The social adjustments of people in different cultures are diverse [44]. China is a multi-ethnic society; therefore, the existence of multi-cultures is inevitable in China. Similarly, the levels of SS and PER might also be diversified. It was difficult to generate a scale/norm that could be applied universally in China based on one study. For better utility, the validity and reliability of the SHSE-L and SHSE-S should be assessed based on a representative sample or total population. Then, the SHSE-L and SHSE-S should be revised to improve their reliability and validity. Finally, the norms of the SHSE-L and SHSE-S could be widely used in the assessment of social health status of all Chinese elderly.

Previous studies have indicated that the agreement of answers between scales designed for self-report and scales designed for short interviews are not optimistic [45]. Therefore, we do not suggest that residents complete the SHSE-L or SHSE-S by themselves; rather, we recommend that trained personnel complete the scales by interviewing the participants.
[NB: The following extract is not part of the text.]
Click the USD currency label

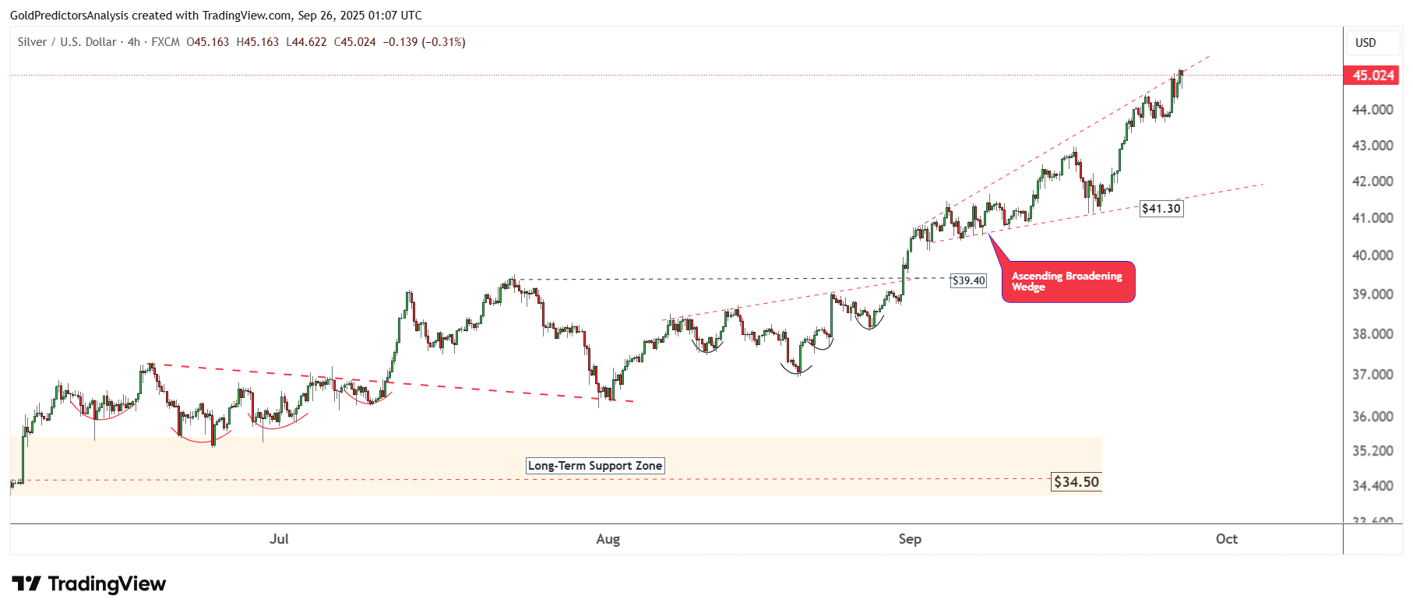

Additionally, there were some problems with the interviewers, such as improper ways of asking sensitive questions, time and site constraints, and interviewer bias. Self-report versions of the SHSE-L and SHSE-S should be generated in the future.

Conclusion

For successful ageing, a suitable instrument to measure health status is necessary. This study developed a long and short form of the SHSE (SHSE-L and SHSE-S, respectively) to measure the social health status of the Chinese elderly, which fills a gap in social health assessment. The standard norms and percentile rank norms of the social health of the elderly in Hangzhou city were generated, which can be used as references in other studies.